Beate Zschäpe ohne Vertrauen in Verteidiger
Die Hauptangeklagte des NSU-Prozesses, Beate Zschäpe, hat einem Polizisten am Mittwoch erklärt, dass sie das Vertrauen in ihre Verteidiger verloren habe. Der Vorsitzende Richter Manfred Götzl gab diese Aussage in der Verhandlung bekannt. Die laufende Vernehmung des Zeugen Tino Brandt wurde abgebrochen. Der für Donnerstag anberaumte Verhandlungstermin entfällt. Ob das einen förmlichen Mandatsentzug bedeutet, war zunächst unklar.

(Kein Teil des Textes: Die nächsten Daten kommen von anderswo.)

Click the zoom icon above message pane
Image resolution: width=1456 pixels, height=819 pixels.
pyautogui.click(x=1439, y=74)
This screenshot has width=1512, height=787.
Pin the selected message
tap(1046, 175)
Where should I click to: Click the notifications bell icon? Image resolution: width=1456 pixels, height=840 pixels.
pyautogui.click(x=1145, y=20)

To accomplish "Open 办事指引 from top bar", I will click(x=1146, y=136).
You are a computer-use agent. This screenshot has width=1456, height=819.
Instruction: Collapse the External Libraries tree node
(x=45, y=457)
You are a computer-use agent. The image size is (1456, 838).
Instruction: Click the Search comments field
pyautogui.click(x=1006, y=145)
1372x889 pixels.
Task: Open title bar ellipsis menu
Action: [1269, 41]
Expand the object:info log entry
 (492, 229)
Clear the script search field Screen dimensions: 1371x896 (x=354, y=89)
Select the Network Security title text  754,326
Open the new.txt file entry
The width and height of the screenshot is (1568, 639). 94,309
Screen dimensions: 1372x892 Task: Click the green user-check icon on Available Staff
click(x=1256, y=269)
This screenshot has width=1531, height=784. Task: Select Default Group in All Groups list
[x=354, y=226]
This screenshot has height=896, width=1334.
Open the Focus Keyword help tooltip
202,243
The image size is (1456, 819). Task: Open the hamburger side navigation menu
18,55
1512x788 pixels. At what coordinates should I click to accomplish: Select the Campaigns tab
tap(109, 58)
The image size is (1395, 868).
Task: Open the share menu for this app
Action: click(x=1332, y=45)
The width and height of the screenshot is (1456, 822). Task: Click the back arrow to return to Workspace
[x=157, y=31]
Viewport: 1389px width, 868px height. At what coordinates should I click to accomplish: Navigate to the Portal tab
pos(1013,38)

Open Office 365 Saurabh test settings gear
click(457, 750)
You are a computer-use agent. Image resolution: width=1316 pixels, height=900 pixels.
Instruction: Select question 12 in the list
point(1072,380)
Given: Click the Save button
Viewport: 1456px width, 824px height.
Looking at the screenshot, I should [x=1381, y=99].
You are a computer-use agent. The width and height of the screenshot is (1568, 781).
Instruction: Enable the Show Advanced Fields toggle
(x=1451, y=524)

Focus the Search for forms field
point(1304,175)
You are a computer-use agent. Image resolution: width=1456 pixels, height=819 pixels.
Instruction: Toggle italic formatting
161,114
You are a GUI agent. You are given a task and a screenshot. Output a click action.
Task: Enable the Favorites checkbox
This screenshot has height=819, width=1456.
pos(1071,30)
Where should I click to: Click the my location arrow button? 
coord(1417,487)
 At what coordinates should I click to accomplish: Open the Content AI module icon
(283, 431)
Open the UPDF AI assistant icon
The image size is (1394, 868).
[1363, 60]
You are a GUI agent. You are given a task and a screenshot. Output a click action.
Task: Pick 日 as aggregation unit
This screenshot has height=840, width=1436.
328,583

Zschäpe wird bislang von den Anwälten Anja Sturm, Wolfgang Stahl und Wolfgang Heer vertreten.
Der Zeuge Brandt ist Gründer des „Thüringer Heimatschutzes“. Er hatte am Vormittag berichtet, dass nach dem Untertauchen der drei späteren mutmaßlichen NSU-Terroristen Zschäpe, Uwe Mundlos und Uwe Böhnhardt 1998 sich ihr Unterstützer-Umfeld offenbar fieberhaft bemüht habe, sie zur Rückkehr in die Legalität zu bewegen oder ein Versteck im Ausland zu finden.